A number of senators have already expressed opposition to Brown-Vitter. Senate Banking Committee Chairman Tim Johnson, a South Dakota Democrat, stated that bank regulators should be allowed to finish writing Dodd-Frank rules and implementing them. Also in the Senate Banking Committee, Senator Mike Crapo of Idaho did not feel that legislators could be setting banks’ capital standards, but rather that it is the responsibility of bank regulators. Democratic Senator Carl Levin also opposed the new bank reform bill, because like Johnson, he felt that Dodd-Frank deserves a chance.
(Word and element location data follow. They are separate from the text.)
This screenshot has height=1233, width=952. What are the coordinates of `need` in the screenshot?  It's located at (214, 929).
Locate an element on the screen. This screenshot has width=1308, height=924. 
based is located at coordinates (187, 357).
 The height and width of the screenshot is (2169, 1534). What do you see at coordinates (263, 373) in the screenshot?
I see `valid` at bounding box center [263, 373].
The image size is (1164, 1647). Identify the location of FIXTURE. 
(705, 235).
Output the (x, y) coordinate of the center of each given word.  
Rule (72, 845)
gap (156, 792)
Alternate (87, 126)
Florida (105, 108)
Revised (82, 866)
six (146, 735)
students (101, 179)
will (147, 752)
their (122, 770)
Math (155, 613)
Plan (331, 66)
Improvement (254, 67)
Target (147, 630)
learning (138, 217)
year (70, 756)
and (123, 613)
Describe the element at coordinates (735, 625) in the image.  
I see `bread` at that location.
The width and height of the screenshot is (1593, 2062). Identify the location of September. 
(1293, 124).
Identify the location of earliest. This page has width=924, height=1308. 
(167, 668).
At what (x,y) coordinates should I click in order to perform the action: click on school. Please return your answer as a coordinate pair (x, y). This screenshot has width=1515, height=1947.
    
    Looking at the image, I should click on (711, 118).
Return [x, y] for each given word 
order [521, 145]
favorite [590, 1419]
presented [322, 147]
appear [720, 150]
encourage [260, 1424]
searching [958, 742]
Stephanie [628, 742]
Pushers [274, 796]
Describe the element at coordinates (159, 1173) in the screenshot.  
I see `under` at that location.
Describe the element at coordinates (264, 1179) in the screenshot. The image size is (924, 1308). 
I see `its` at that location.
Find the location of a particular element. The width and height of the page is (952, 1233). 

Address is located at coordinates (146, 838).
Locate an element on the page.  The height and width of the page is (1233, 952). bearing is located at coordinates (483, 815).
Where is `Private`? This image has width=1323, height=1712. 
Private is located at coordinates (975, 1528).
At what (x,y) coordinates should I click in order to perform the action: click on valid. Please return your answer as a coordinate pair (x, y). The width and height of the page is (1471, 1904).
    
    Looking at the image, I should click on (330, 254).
Brown-Vitter injects more financial regulatory uncertainty at a time that banks have been spending millions of dollar upgrading systems to comply with Dodd-Frank and Basel III. Even if Brown-Vitter’s capital requirements were implemented, US banks would be at a competitive disadvantage vis-à-vis European banks and those of other countries where they have not implemented Basel III, which even when implemented will be done incrementally until 2019.